▸ Problem to work on
Write out, word for word, everything from "We weren’t attractive" down to "especially in childhood." in the passage on earning love below.

You didn’t “fail” to “earn” the love or attention you needed when you were younger.
You didn’t “fail,” because love and attention from our caregivers isn’t something we should have to “earn” in the first place.
One of the most exhausting things about childhood abuse and neglect is that it leaves us with this utterly transactional model of how relationships work.
We grow up believing that the only reason we didn’t get what we needed or wanted from our caregivers was that we didn’t “earn” it.
We weren’t entertaining enough.
We weren’t attractive enough.
We weren’t smart enough.
We just weren’t…enough.
The thing is, love and attention shouldn’t be dependent upon how entertaining, attractive, or smart a kid is.
We should’t have to “perform” to get our basic needs met— especially in childhood.
When that’s our experience growing up, we carry those ideas over into our adult relationships.
Sometimes we come out of experiences of childhood abuse or neglect determined to “earn” the approval and affection of everyone around us— no matter what it costs us.
Other times we come out of experiences of childhood abuse or neglect convinced that we CAN’T “earn” the approval or affection of anyone— no matter what we do.
Many survivors of childhood abuse and neglect vacillate between these extremes— feeling that they HAVE to “earn” love on the one hand…but feeling that nothing they ever do, or can do, could POSSIBLY be good enough to “earn” anybody’s love.
It’s not our fault when this is our working model of the world and relationships.
You didn’t choose your childhood experiences. You didn’t choose your caretakers.
Our conditioning is our conditioning. Even the choices we DO make now, as adults, are filtered through the beliefs and attitudes that were programmed into us way back when.
Of all the BS— Belief Systems— we tend to carry out of childhood experiences of abuse and neglect, one of the hardest to shake is “I need to earn love.”
The belief that we have to “perform” to get our basic needs met— to even DESERVE to get our basic needs met— can poison everything from relationships to our job performance.
While many practical things in life may be tied to our ability to placate or entertain other people, our basic worth as human beings is NOT.
We DESERVE compassion and respect, whether or not we happen to be entertaining, attractive, or otherwise valuable to somebody else in any given moment.

▸ Collected data
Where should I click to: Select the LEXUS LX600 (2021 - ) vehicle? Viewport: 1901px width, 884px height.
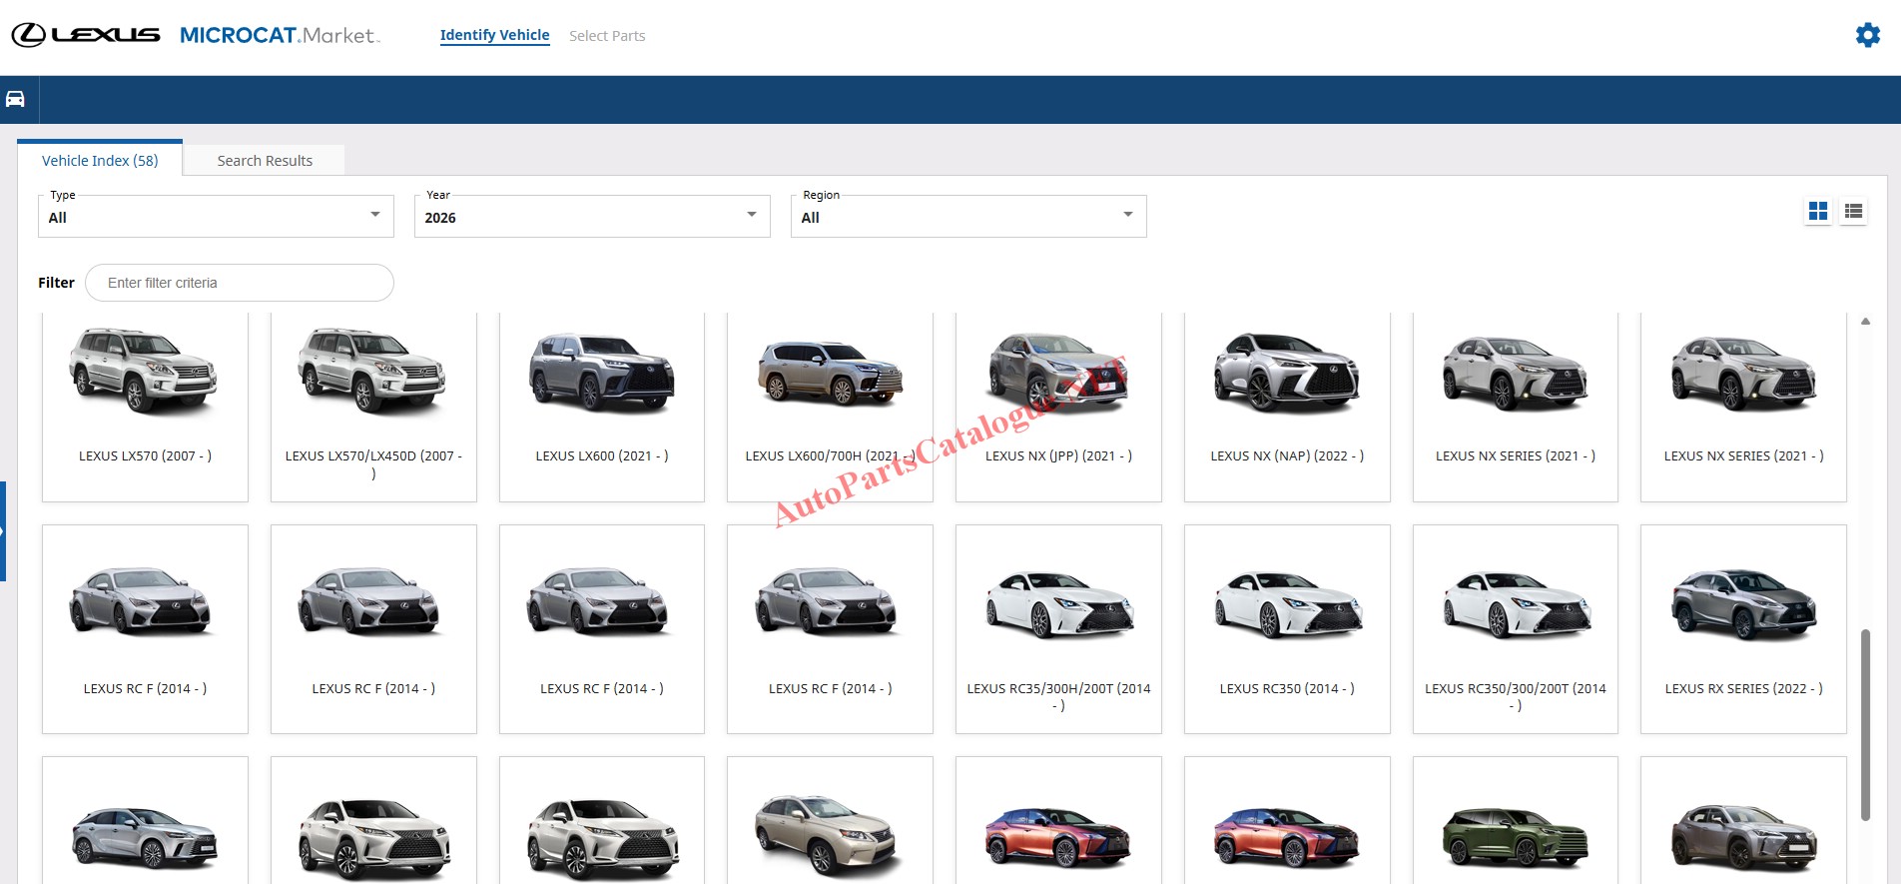coord(602,407)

▸ Reply to the task
We weren’t attractive enough.
We weren’t smart enough.
We just weren’t…enough.
The thing is, love and attention shouldn’t be dependent upon how entertaining, attractive, or smart a kid is.
We should’t have to “perform” to get our basic needs met— especially in childhood.